-- Available records --

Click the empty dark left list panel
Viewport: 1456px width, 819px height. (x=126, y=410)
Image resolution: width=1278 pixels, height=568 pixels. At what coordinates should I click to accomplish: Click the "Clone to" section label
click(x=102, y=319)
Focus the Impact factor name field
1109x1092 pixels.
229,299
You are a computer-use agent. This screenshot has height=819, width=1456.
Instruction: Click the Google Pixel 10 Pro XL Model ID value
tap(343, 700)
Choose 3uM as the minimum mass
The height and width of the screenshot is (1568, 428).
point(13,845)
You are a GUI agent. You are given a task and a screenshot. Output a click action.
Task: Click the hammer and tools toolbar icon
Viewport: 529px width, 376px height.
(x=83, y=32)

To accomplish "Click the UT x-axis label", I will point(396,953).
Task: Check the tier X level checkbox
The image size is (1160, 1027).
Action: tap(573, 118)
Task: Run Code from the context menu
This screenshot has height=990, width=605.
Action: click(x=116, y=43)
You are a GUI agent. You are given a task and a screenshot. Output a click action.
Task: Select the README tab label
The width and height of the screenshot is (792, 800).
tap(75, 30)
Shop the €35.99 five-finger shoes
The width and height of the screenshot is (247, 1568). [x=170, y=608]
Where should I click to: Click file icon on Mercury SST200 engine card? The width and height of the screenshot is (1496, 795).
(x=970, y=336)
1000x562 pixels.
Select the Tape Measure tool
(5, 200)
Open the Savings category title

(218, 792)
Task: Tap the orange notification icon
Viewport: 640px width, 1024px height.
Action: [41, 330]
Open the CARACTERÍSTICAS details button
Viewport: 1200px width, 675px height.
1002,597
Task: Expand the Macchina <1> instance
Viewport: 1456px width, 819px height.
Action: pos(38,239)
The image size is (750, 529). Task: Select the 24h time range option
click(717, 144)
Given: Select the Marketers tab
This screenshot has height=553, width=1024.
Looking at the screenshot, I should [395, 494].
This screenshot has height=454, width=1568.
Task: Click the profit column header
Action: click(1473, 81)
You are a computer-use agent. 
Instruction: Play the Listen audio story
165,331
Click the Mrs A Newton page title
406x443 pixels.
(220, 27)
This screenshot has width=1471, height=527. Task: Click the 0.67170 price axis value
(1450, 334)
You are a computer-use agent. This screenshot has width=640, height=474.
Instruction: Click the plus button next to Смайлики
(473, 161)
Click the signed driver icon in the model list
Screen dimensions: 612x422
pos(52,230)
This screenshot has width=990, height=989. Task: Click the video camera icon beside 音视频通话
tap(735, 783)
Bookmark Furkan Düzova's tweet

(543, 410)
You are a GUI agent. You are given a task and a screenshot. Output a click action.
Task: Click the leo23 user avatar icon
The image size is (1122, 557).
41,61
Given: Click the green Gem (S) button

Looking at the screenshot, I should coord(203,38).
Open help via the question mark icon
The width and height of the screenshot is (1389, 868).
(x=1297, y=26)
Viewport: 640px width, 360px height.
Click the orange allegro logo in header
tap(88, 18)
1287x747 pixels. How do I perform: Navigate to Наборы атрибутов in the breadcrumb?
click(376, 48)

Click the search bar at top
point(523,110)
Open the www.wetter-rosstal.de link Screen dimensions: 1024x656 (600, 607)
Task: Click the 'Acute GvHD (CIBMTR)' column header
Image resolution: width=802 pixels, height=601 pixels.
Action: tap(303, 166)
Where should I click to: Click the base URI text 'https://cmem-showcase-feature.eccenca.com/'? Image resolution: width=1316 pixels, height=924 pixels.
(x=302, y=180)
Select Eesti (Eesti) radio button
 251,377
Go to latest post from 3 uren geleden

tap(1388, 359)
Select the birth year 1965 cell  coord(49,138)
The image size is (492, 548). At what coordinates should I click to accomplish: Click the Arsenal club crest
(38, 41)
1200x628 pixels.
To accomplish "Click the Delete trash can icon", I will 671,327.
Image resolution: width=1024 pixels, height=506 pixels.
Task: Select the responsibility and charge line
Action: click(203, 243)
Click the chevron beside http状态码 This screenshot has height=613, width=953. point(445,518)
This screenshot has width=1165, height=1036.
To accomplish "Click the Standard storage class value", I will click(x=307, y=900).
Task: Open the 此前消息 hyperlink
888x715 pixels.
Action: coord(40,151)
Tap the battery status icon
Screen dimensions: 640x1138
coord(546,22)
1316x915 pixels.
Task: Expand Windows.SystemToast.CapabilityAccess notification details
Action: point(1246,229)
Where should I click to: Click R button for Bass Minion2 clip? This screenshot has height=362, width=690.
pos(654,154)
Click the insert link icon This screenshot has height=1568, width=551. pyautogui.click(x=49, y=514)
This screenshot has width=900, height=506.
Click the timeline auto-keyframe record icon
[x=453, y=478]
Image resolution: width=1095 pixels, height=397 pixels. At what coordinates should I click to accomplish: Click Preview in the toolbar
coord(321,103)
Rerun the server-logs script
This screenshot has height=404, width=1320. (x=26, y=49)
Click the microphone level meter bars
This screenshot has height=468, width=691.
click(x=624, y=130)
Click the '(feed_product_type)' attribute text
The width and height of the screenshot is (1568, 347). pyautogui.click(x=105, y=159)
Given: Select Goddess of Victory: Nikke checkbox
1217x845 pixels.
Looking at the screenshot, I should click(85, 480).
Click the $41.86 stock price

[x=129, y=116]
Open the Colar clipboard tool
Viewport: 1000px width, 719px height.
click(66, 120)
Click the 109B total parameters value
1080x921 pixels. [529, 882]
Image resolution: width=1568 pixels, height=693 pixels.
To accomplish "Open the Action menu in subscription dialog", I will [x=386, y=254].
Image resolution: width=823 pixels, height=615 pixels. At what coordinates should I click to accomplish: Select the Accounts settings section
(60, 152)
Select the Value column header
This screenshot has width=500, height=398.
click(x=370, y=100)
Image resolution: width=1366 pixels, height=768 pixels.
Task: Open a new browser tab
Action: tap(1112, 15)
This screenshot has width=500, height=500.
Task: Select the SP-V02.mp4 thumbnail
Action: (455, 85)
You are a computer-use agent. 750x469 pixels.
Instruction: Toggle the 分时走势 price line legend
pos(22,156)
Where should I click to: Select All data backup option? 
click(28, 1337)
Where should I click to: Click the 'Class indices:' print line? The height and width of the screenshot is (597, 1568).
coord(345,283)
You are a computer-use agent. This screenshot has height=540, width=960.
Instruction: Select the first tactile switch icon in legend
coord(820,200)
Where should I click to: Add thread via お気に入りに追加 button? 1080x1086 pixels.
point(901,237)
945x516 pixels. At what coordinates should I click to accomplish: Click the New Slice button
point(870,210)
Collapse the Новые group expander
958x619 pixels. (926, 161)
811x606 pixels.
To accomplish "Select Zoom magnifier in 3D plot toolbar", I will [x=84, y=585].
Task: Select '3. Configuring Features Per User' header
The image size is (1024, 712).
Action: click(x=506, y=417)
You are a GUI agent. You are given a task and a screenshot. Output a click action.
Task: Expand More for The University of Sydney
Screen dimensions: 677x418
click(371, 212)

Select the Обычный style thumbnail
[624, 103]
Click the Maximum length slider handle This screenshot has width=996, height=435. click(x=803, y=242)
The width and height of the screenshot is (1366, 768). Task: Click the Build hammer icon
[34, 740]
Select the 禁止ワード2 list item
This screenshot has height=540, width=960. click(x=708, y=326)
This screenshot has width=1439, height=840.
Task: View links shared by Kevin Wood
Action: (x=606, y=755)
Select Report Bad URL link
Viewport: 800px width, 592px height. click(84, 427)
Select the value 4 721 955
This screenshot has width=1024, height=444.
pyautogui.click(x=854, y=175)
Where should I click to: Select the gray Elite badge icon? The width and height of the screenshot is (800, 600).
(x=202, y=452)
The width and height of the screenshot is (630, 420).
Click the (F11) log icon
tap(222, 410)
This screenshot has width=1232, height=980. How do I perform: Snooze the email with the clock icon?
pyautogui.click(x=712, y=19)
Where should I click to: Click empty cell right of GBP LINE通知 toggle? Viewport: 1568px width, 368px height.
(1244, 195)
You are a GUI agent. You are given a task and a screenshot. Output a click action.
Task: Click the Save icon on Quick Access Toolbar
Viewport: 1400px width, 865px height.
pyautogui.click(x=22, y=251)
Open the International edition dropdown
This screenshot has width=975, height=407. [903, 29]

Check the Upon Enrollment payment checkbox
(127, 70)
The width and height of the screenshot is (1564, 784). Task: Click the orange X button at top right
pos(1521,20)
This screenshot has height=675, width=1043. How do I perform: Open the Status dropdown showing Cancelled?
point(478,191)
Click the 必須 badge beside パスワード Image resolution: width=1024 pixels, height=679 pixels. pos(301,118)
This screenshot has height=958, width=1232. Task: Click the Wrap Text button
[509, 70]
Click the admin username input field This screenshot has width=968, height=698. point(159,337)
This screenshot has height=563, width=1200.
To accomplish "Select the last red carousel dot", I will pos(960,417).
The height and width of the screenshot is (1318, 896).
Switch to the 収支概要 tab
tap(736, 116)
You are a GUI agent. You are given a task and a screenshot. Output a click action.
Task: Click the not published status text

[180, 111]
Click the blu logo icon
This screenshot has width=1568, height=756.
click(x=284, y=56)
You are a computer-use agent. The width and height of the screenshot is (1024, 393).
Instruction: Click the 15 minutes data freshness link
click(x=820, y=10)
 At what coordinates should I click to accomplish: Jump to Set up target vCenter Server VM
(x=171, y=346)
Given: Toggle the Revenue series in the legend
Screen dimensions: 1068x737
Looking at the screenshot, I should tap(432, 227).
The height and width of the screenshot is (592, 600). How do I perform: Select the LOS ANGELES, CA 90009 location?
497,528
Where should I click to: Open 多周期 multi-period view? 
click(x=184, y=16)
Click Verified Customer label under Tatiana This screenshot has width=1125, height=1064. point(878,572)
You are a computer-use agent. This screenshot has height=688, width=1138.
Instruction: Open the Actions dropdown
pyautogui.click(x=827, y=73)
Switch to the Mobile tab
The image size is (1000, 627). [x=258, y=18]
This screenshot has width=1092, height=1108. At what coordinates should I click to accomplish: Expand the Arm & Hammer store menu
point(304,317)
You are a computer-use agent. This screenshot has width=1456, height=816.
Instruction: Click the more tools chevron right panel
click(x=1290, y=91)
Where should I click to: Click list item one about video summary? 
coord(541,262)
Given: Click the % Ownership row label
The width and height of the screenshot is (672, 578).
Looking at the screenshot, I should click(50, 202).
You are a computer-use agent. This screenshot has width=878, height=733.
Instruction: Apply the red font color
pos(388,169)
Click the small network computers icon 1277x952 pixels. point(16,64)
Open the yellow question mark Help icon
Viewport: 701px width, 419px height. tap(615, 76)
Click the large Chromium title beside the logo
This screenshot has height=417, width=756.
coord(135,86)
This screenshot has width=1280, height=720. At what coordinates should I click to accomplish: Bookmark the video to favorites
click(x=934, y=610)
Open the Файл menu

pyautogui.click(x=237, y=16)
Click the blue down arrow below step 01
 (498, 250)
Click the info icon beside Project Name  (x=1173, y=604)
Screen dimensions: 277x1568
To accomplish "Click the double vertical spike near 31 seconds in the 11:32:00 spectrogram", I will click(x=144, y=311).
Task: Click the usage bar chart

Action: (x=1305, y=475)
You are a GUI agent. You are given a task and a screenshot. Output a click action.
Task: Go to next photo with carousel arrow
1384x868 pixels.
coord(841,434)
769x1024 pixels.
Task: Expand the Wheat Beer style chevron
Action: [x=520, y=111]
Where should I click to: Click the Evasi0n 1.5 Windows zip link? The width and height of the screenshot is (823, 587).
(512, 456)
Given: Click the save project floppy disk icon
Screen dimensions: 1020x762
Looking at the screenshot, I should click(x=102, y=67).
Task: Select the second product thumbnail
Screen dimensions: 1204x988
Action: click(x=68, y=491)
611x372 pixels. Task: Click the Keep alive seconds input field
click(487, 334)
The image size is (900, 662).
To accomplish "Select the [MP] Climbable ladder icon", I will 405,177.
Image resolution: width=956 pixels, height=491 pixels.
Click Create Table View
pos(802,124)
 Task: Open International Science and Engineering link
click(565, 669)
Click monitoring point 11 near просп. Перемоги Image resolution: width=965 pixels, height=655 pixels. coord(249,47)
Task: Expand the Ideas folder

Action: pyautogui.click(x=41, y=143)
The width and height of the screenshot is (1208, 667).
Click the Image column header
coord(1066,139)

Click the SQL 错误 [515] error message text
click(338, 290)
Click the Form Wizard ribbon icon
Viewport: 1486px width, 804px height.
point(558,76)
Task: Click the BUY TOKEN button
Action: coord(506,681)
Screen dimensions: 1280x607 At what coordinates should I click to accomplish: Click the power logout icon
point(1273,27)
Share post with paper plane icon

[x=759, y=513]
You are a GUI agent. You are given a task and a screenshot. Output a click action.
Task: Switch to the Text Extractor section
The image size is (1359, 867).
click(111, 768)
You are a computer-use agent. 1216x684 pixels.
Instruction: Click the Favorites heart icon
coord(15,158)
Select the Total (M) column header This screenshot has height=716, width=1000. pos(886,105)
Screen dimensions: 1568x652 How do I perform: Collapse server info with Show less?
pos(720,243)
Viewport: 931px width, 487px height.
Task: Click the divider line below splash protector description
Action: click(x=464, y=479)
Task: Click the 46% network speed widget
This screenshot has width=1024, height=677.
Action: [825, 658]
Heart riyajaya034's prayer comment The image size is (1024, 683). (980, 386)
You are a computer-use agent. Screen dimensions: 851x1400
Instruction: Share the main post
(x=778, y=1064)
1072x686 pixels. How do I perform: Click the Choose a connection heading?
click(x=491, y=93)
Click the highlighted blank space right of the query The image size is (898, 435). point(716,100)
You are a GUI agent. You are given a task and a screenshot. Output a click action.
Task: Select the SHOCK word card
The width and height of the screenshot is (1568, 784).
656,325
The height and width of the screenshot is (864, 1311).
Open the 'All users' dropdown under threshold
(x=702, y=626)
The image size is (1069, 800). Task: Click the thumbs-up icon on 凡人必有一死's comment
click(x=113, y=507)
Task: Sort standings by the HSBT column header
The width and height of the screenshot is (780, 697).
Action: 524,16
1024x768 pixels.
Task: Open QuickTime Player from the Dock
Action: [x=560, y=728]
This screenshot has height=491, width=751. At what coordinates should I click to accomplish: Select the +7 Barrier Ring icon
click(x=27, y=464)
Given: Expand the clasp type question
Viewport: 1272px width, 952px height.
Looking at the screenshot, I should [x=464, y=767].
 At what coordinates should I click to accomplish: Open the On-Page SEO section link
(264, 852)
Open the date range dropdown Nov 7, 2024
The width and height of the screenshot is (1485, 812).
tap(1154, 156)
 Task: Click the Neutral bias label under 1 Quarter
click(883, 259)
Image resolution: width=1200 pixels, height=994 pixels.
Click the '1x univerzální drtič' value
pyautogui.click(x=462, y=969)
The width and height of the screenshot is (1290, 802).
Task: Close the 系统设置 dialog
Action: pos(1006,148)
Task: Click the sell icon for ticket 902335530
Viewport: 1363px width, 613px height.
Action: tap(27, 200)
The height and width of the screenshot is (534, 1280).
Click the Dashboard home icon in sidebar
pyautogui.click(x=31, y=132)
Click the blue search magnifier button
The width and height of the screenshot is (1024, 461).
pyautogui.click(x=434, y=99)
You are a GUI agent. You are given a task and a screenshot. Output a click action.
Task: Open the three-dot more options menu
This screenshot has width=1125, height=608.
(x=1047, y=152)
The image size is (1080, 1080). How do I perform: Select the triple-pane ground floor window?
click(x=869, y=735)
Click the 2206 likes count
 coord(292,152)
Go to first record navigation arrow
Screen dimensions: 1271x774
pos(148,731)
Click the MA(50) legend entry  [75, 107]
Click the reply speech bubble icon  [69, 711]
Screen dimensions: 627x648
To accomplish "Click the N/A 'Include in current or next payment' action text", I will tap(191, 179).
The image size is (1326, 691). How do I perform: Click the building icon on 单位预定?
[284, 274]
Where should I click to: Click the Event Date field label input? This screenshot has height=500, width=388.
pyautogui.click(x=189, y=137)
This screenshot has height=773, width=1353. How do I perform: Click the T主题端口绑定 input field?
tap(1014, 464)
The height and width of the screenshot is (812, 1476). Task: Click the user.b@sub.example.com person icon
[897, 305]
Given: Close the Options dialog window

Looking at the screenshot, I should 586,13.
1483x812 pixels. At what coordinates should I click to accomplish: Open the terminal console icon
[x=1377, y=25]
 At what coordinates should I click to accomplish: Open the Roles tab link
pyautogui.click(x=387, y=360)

-- Your instructions --
Scan the material above for the string "magnifier". Return each line where it occurs.

-- Completed task --
To accomplish "Select Zoom magnifier in 3D plot toolbar", I will [x=84, y=585].
Click the blue search magnifier button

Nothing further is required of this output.